▶ **Instructions to follow**
Copy out the entries starting with the line containing "The width and" and continuing through the line containing "Action: pos(166,78)", leaving out the pictures.

▶ **Available records**
---------------
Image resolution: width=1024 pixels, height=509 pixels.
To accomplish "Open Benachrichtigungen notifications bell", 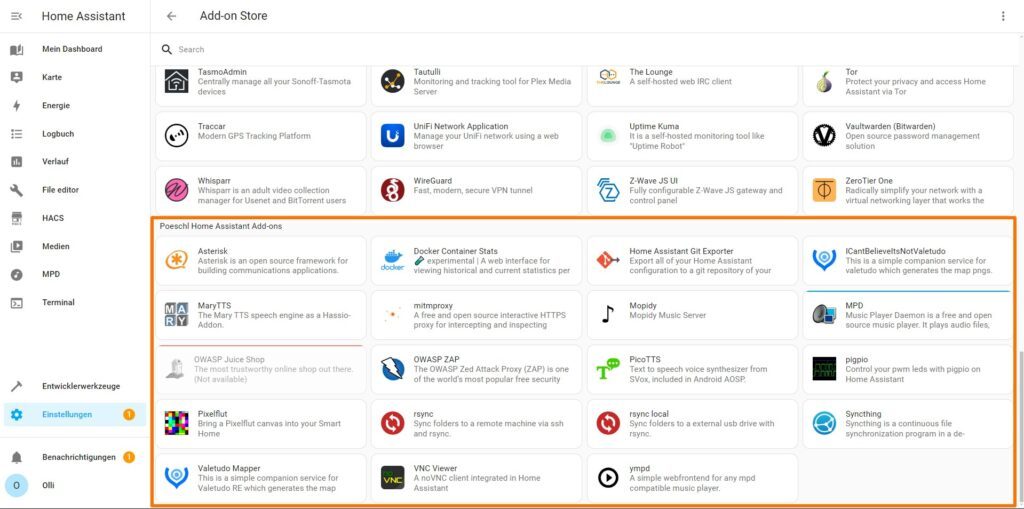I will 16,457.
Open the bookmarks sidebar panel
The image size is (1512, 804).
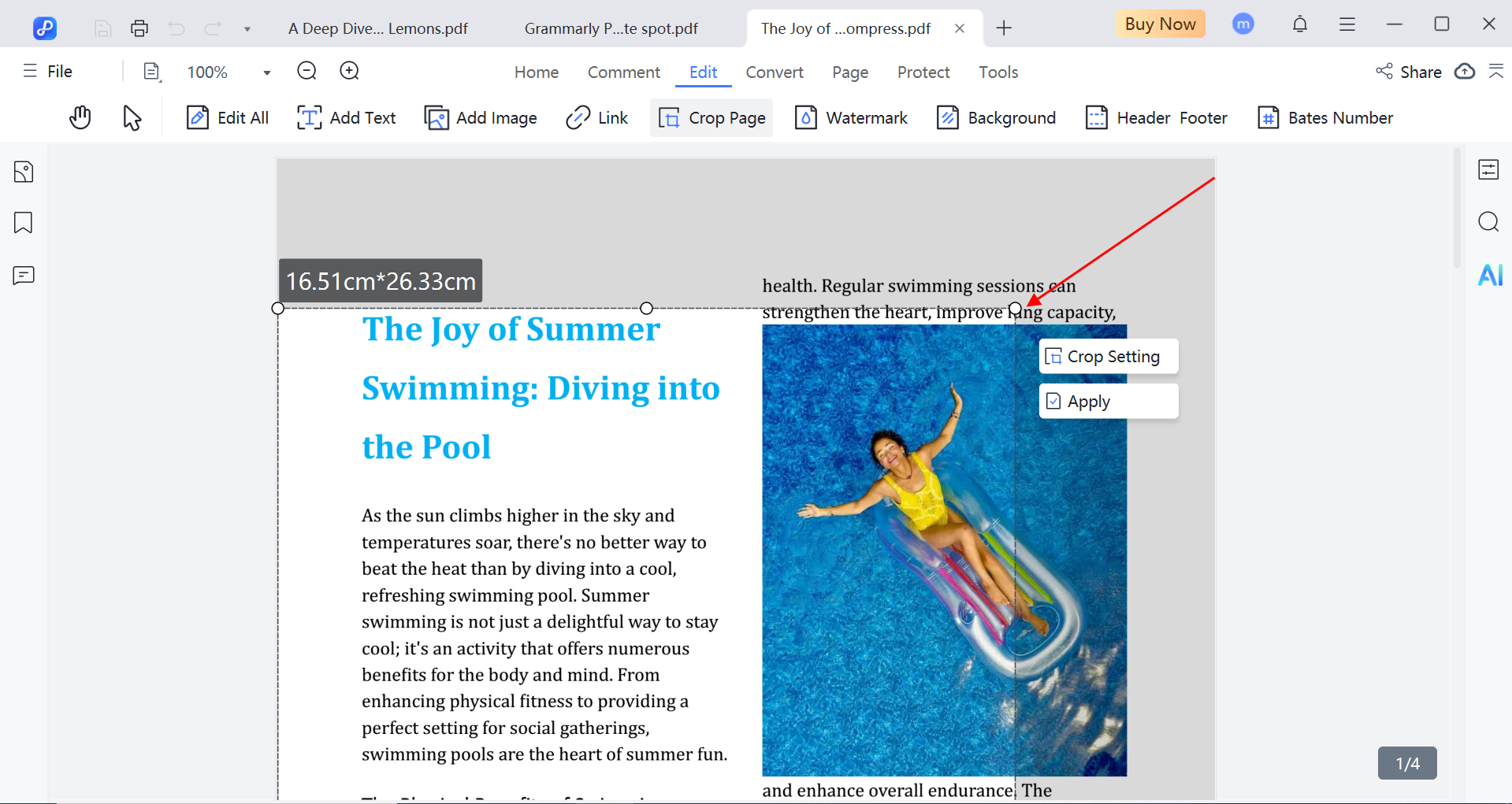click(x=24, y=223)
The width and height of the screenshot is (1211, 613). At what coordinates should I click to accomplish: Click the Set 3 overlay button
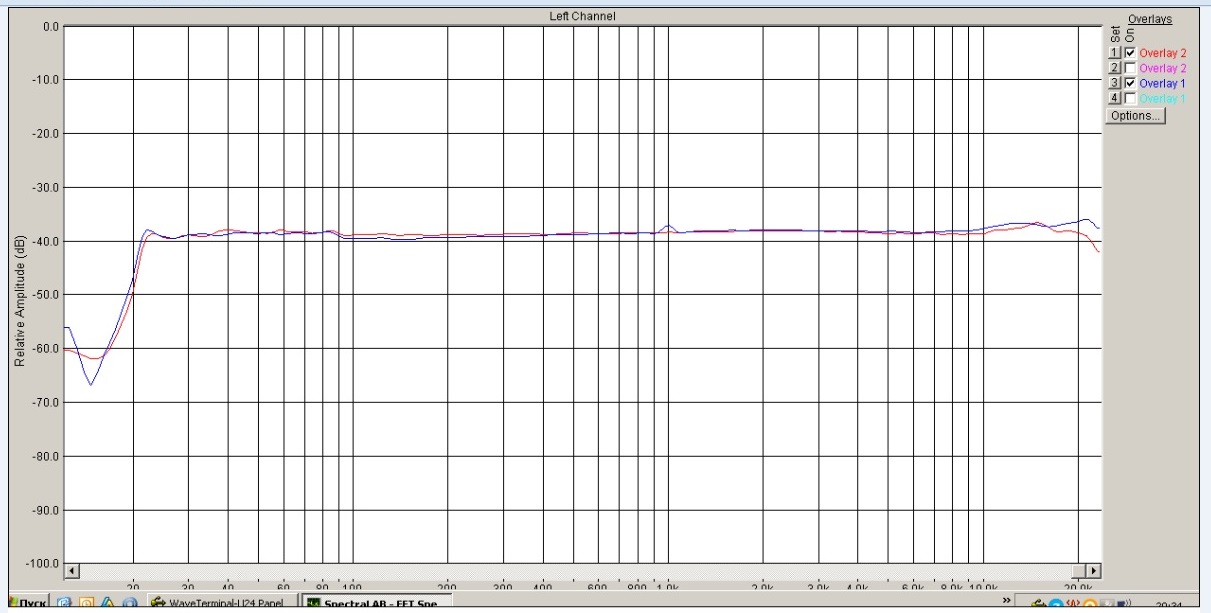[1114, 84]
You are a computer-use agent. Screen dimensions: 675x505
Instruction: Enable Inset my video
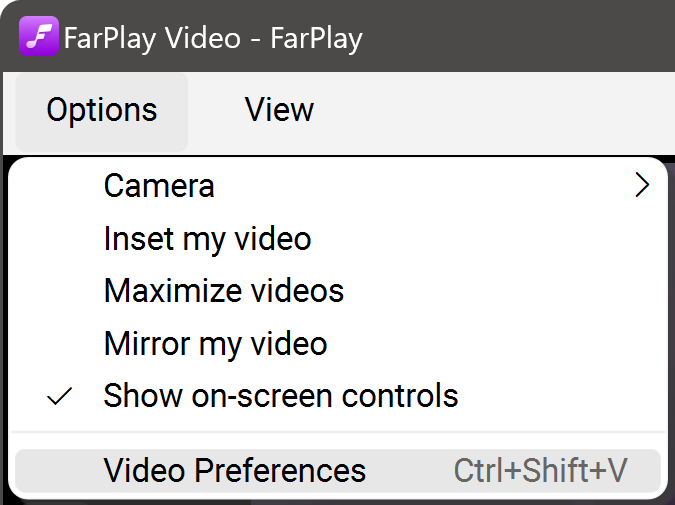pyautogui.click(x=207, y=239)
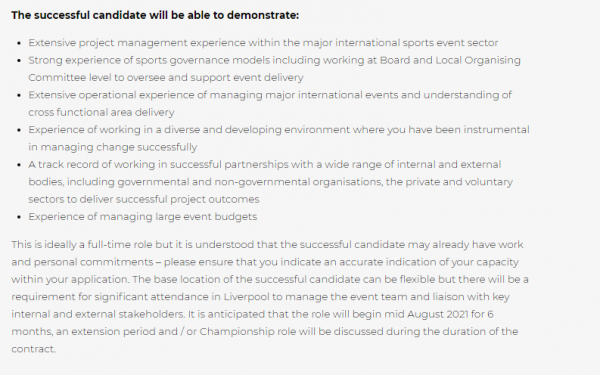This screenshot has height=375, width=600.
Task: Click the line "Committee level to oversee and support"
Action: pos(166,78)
---------------
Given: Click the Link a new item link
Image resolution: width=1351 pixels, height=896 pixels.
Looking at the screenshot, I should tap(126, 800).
---------------
▶ **Answer in full**
The width and height of the screenshot is (1211, 613). At what coordinates should I click to accomplish: Click the Set 3 overlay button
[1114, 84]
You are a computer-use agent. Screen dimensions: 675x505
Instruction: Enable Inset my video
pyautogui.click(x=207, y=239)
This screenshot has height=375, width=600.
Task: Click the line "Committee level to oversee and support"
Action: pos(166,78)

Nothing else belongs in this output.